BEGIN DATASET
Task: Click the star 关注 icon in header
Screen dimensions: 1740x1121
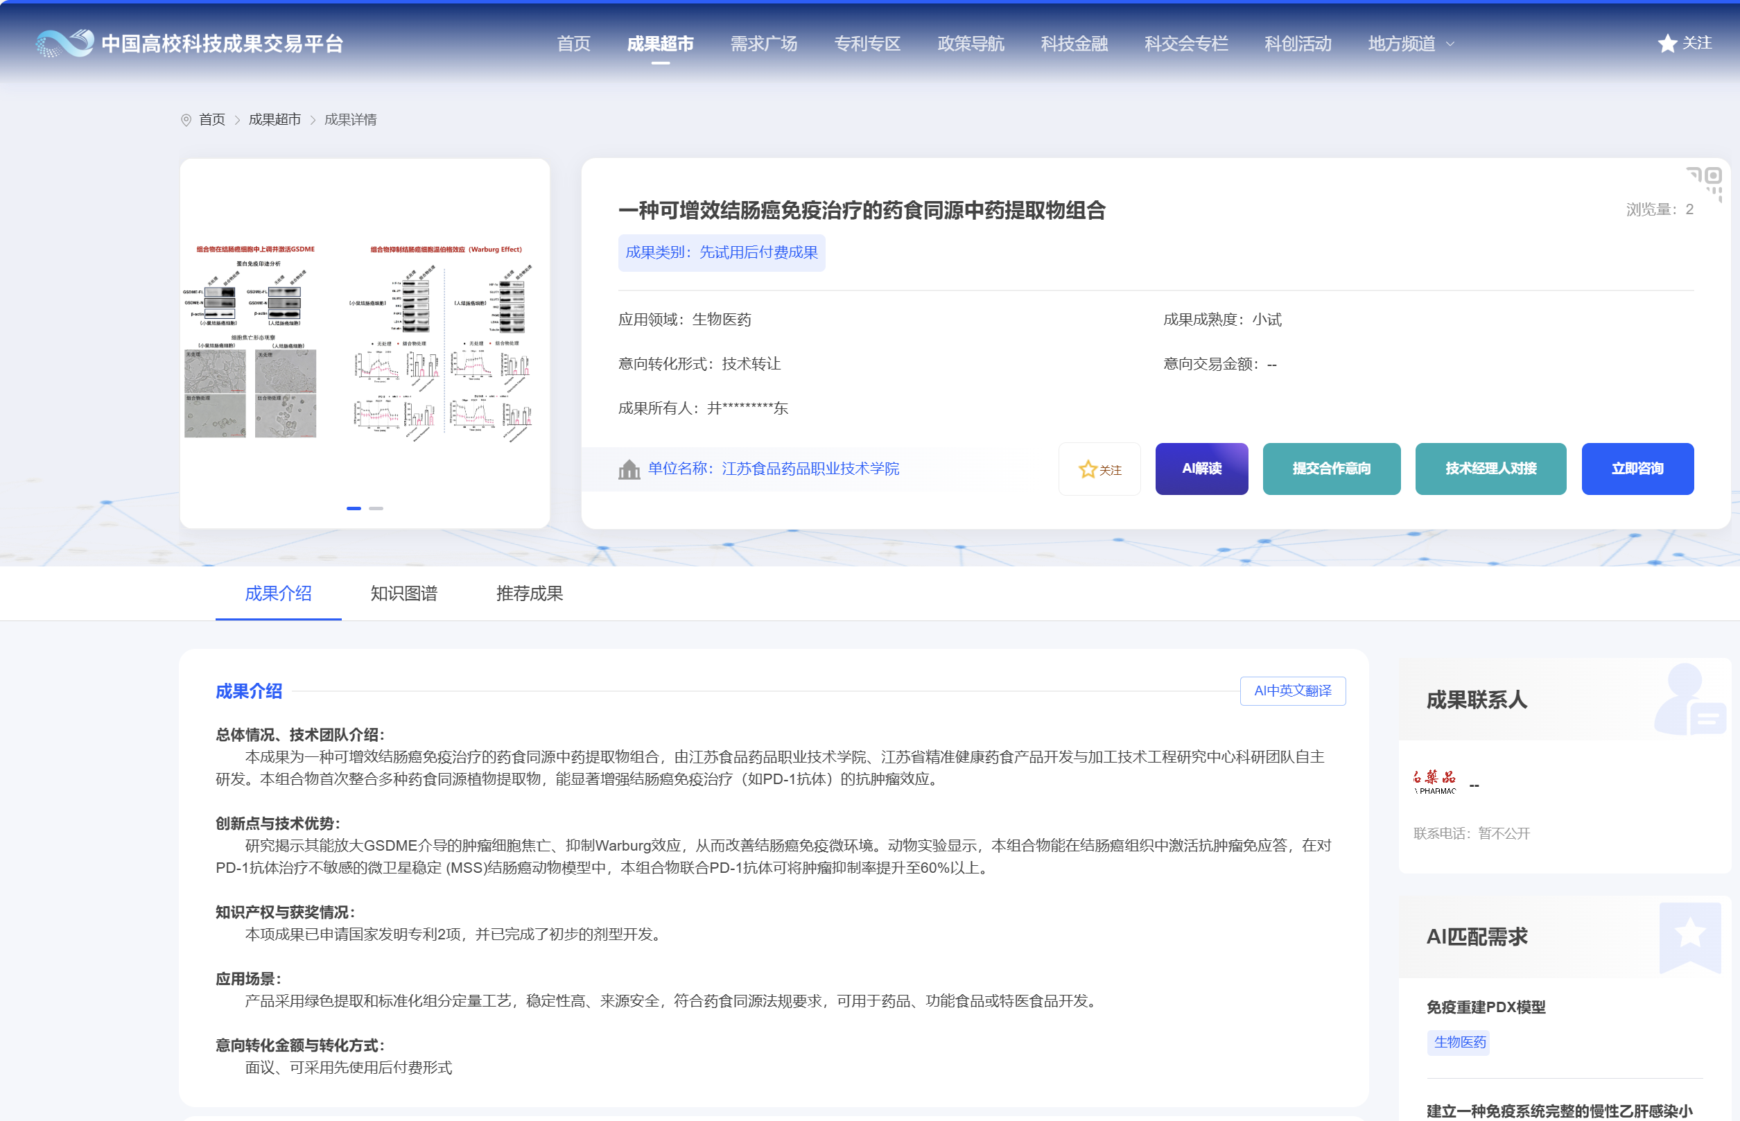Action: pos(1666,44)
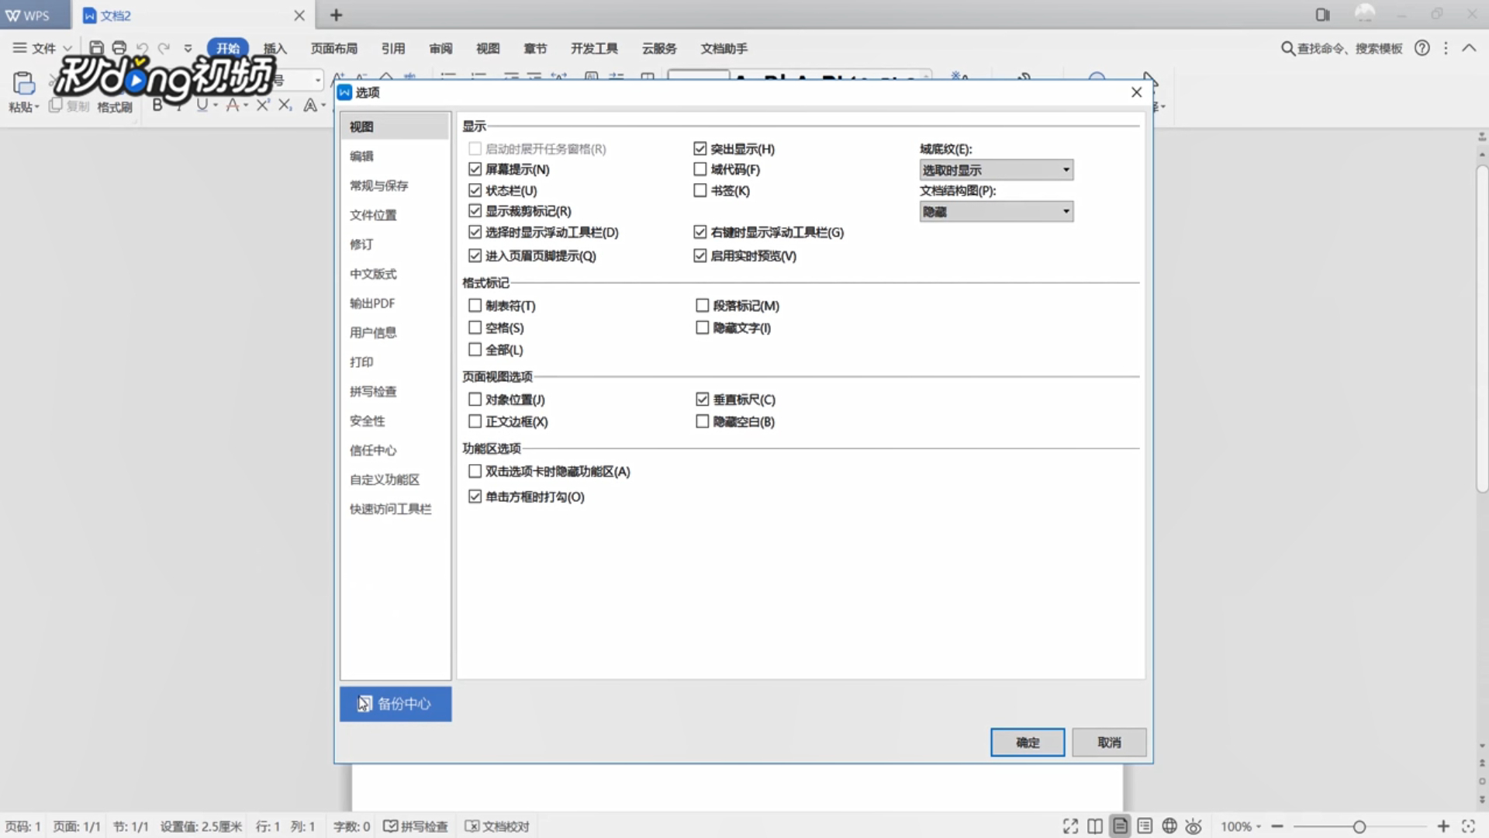The image size is (1489, 838).
Task: Click the zoom in plus icon
Action: coord(1443,826)
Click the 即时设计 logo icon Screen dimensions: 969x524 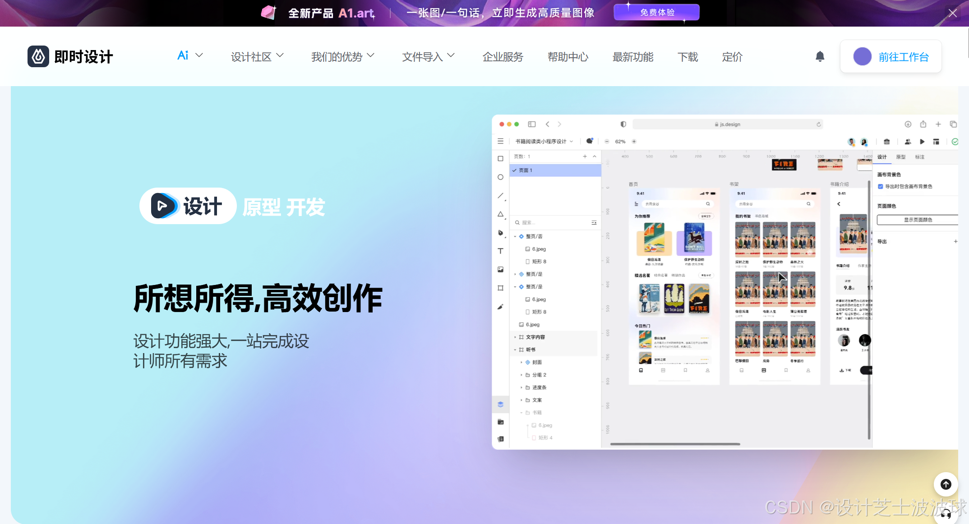pos(38,57)
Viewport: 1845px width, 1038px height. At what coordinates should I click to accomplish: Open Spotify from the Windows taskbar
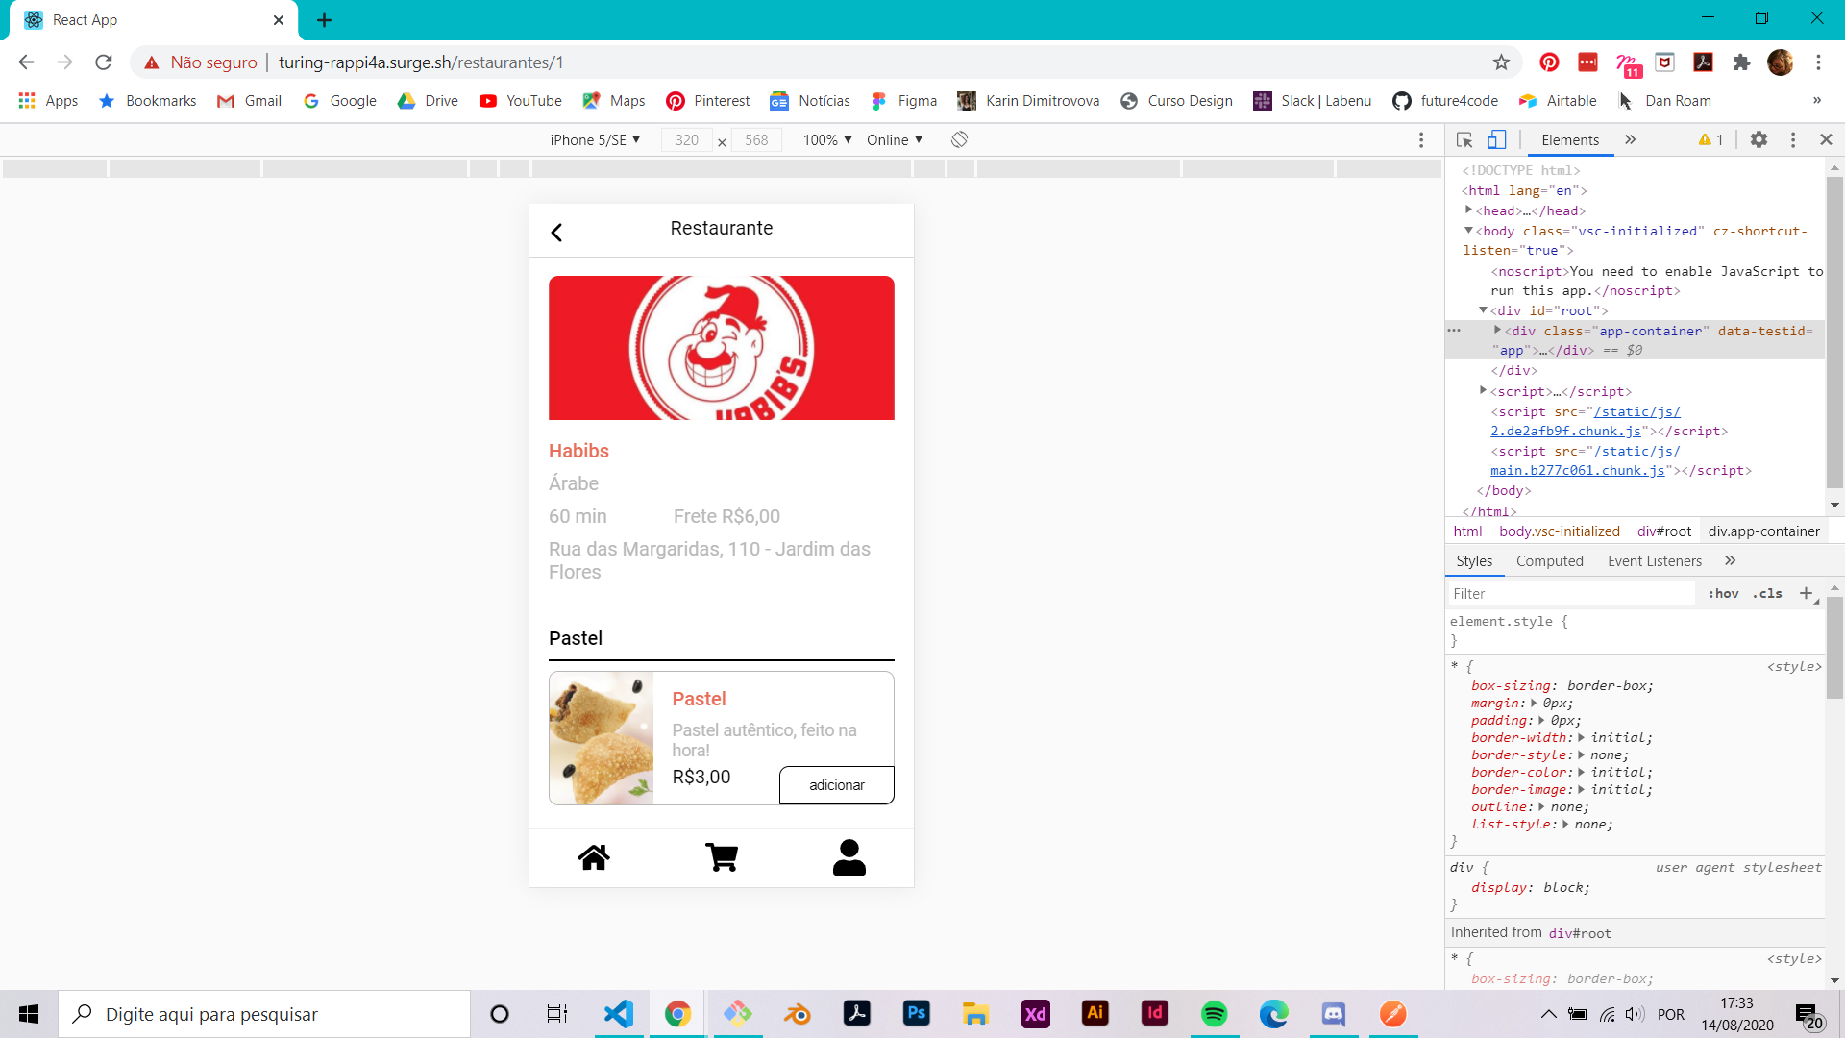tap(1214, 1014)
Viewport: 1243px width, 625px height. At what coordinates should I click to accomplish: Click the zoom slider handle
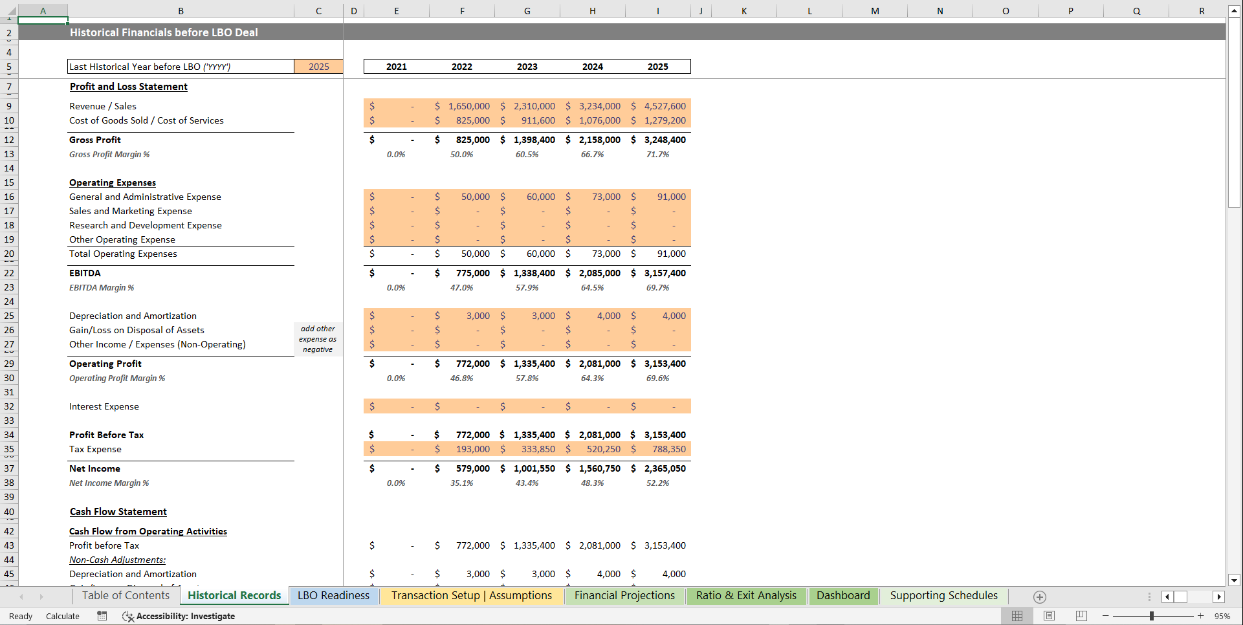click(x=1152, y=616)
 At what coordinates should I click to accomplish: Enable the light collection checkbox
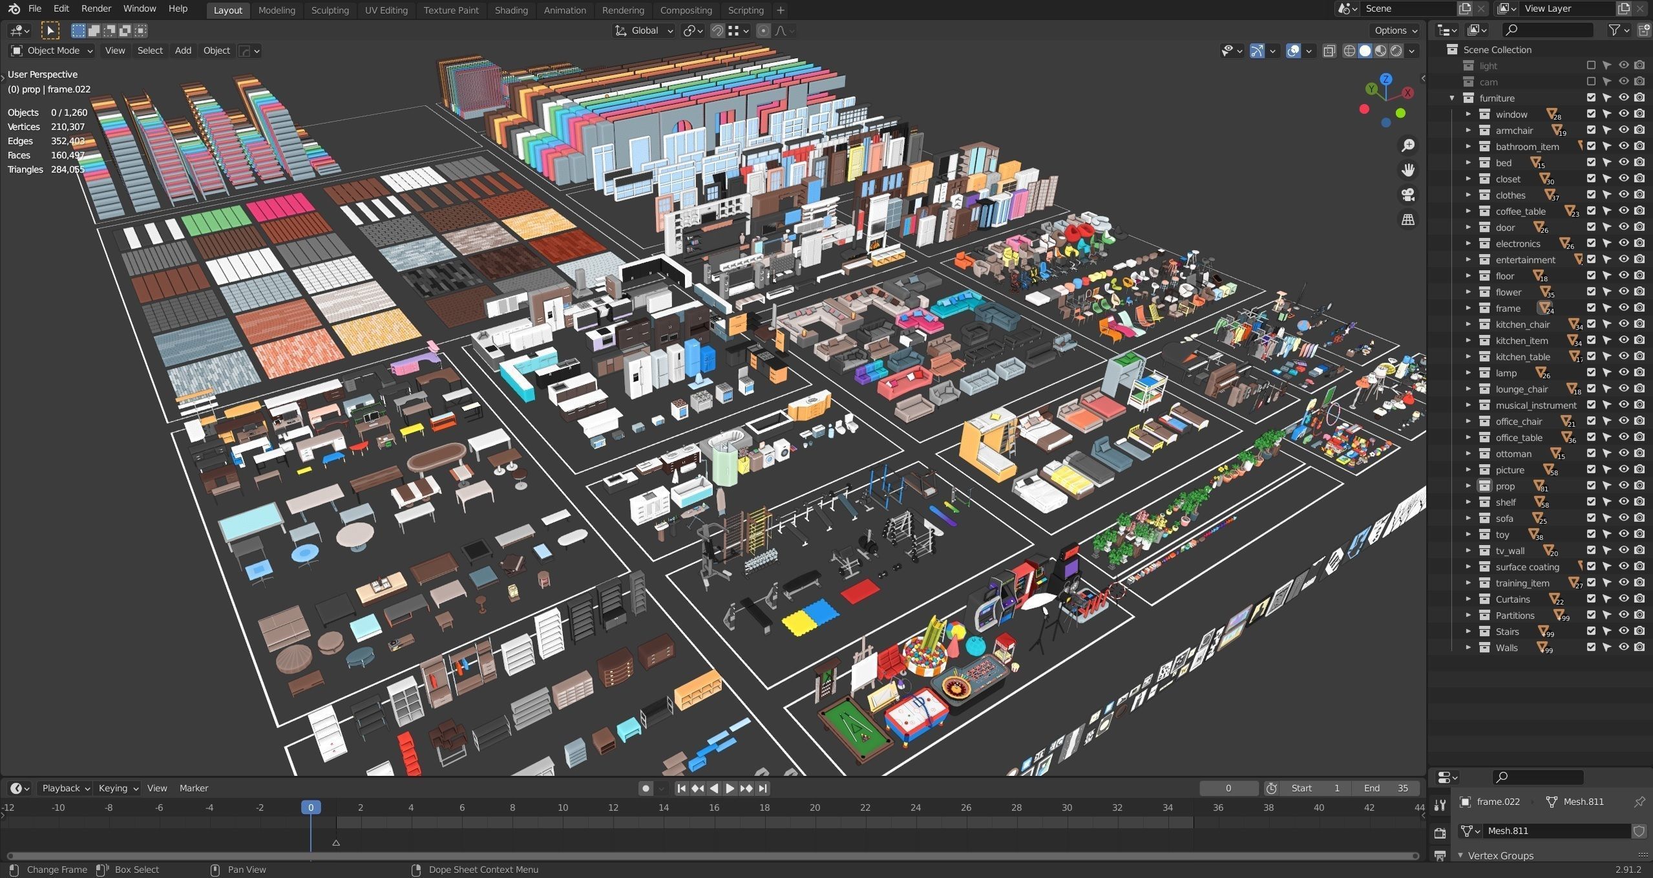click(1591, 65)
END DATASET
Only the lines starting at the one that holds "Viewport: 1845px width, 1038px" and ending at the last line of the data belong in your answer. Please set them down exactly and omit the pictures.

- [YOUR SOLUTION]
Viewport: 1845px width, 1038px height. At what coordinates should I click to accomplish: Open Spotify from the Windows taskbar
tap(1214, 1014)
Viewport: 1243px width, 625px height. At what coordinates should I click to accomplish: Click the zoom slider handle
click(x=1152, y=616)
 At what coordinates should I click to accomplish: Enable the light collection checkbox
click(1591, 65)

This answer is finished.